While students go through a typical first day of the semester, a professor goes down a roster to mark off students in attendance. A student in the back shifts in his seat anxiously awaiting his name, waiting to be called upon, unsure of whether to respond because he wasn’t born a male. He was born a female, and raising his hand would out him as a transgender man.
As part of one of the most diverse universities in the country, the Student Government Association passed the Josephine Tittsworth Act, a University bill, in an attempt to address the safety concerns of the transgender community on campus, especially in regards to those who have not formally changed their names and gender markers to match their discerned gender identities.
The University’s goals include creating “an environment in which student success can be ensured.” Co-author of the bill SGA Senator James Lee said he believes protecting students’ privacy by not unintentionally outing transgender students will create a safe environment for them and also stay true to UH’s goals and the University’s nondiscrimination policy.
“When a situation occurs where a student feels unsafe, unwelcome or uncomfortable in a classroom or in that academic advising, that’s something that’s stopping them from receiving the best education they can get,” Lee said.
Fifty-three percent of transgender individuals have been “verbally harassed or disrespected in a place of public accommodation, including hotels, restaurants, buses, airports and government agencies,” according to a 2011 report from the National Center for Transgender Equality.
The Josephine Tittsworth Act would allow students, faculty and staff “to apply their preferred first name, title and personally discerned gender in all standard forms of documentation or record keeping” in order for students to have their identity and names match so as not to be outed in class or confronted by advisers or students.
··········
_CHALLENGE 1_:
Extract the rows from the line containing "You are a computer-use" through the last row, including both ends, and repeat them word for word. Leave the pictures out.

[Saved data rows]
··········
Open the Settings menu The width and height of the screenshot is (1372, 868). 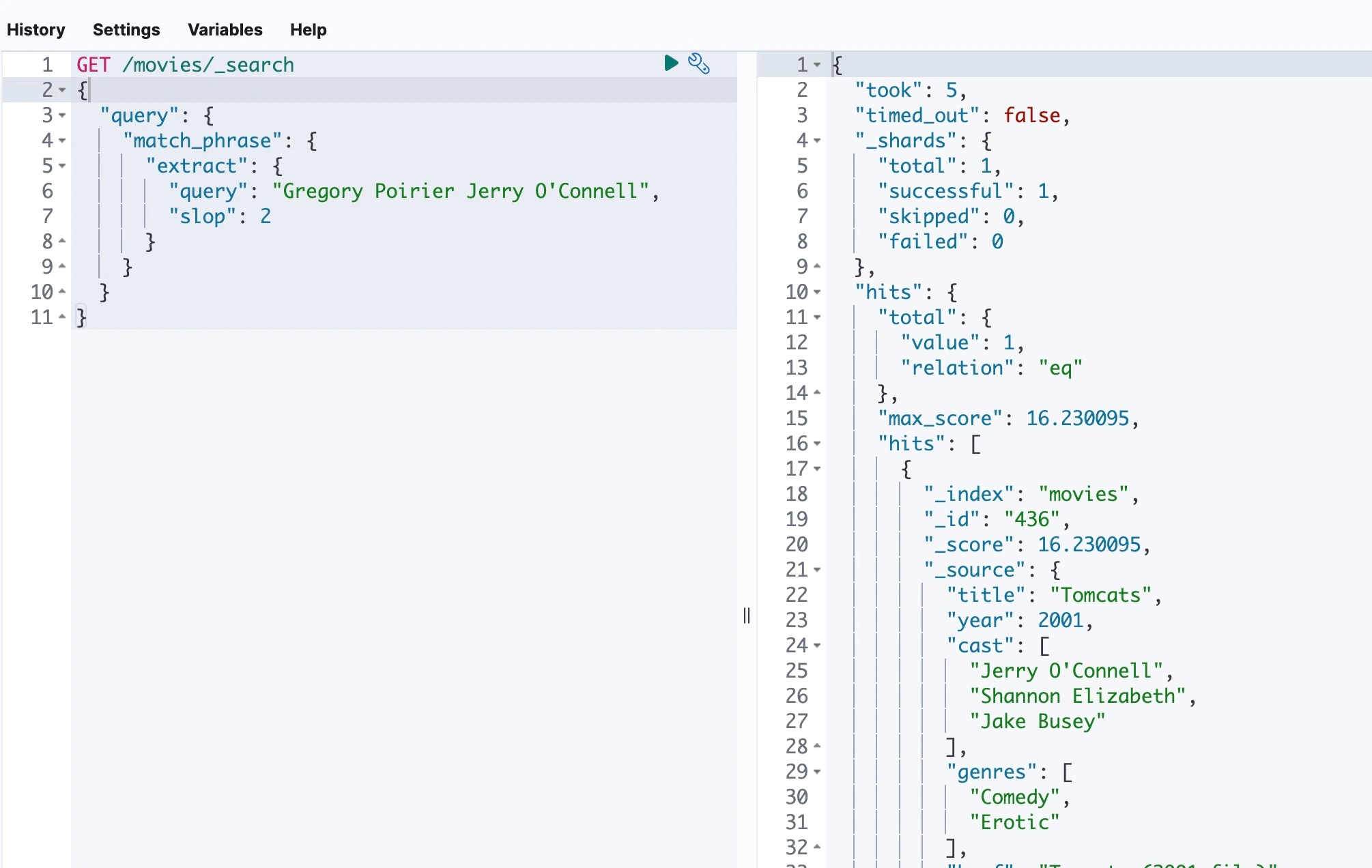click(126, 30)
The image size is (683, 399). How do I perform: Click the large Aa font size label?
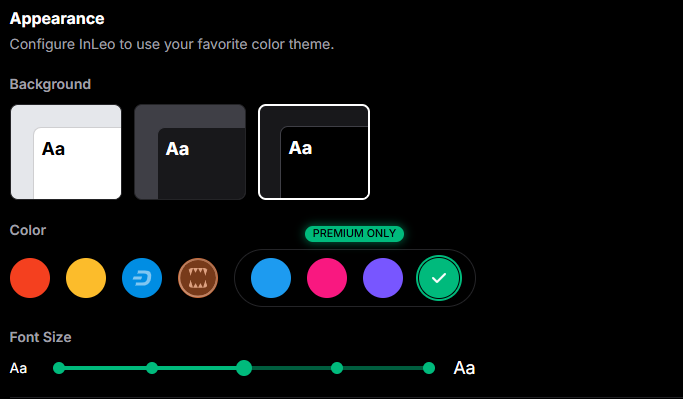tap(464, 368)
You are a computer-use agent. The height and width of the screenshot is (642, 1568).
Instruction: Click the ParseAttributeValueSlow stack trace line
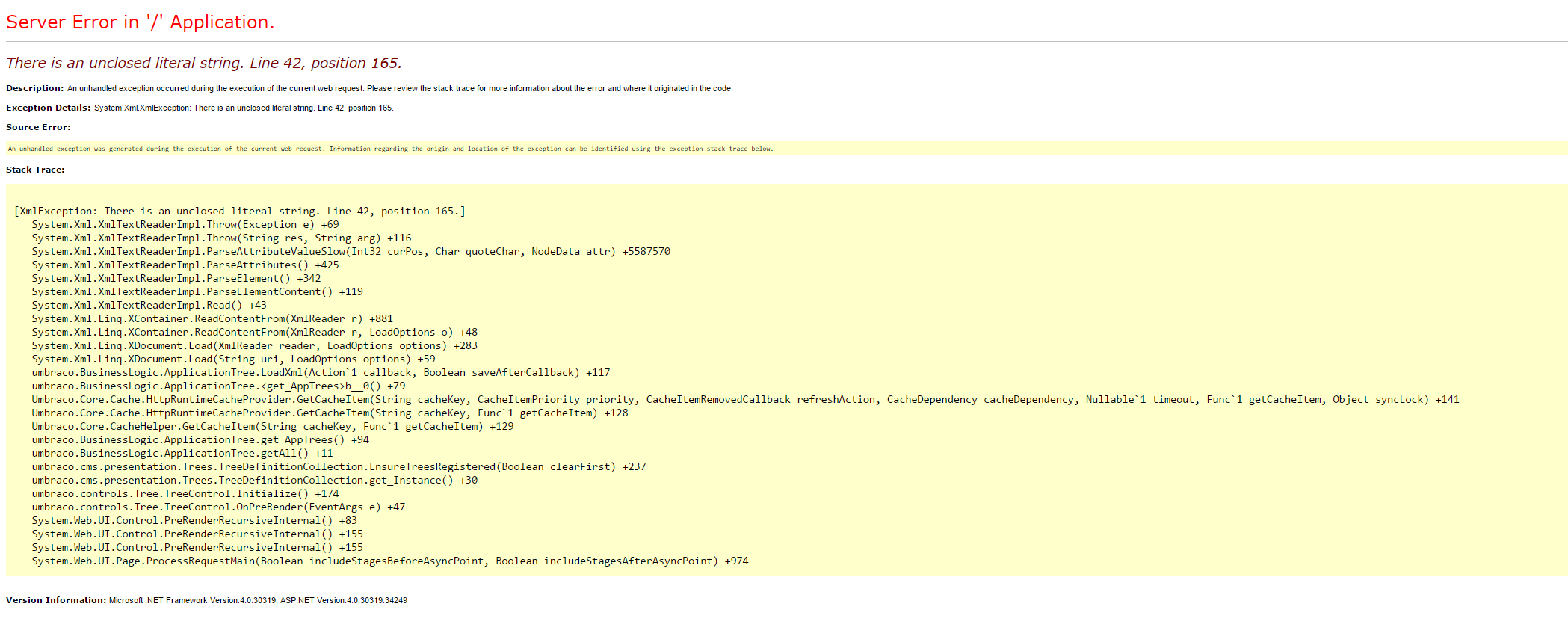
··········
_CHALLENGE 2_:
Copy the whole article on the Josephine Tittsworth Act word for word.

_CORRECT ANSWER 1_:
You are a computer-use agent. The height and width of the screenshot is (642, 1568).
Instruction: Click the ParseAttributeValueSlow stack trace line

_CORRECT ANSWER 2_:
While students go through a typical first day of the semester, a professor goes down a roster to mark off students in attendance. A student in the back shifts in his seat anxiously awaiting his name, waiting to be called upon, unsure of whether to respond because he wasn’t born a male. He was born a female, and raising his hand would out him as a transgender man.
As part of one of the most diverse universities in the country, the Student Government Association passed the Josephine Tittsworth Act, a University bill, in an attempt to address the safety concerns of the transgender community on campus, especially in regards to those who have not formally changed their names and gender markers to match their discerned gender identities.
The University’s goals include creating “an environment in which student success can be ensured.” Co-author of the bill SGA Senator James Lee said he believes protecting students’ privacy by not unintentionally outing transgender students will create a safe environment for them and also stay true to UH’s goals and the University’s nondiscrimination policy.
“When a situation occurs where a student feels unsafe, unwelcome or uncomfortable in a classroom or in that academic advising, that’s something that’s stopping them from receiving the best education they can get,” Lee said.
Fifty-three percent of transgender individuals have been “verbally harassed or disrespected in a place of public accommodation, including hotels, restaurants, buses, airports and government agencies,” according to a 2011 report from the National Center for Transgender Equality.
The Josephine Tittsworth Act would allow students, faculty and staff “to apply their preferred first name, title and personally discerned gender in all standard forms of documentation or record keeping” in order for students to have their identity and names match so as not to be outed in class or confronted by advisers or students.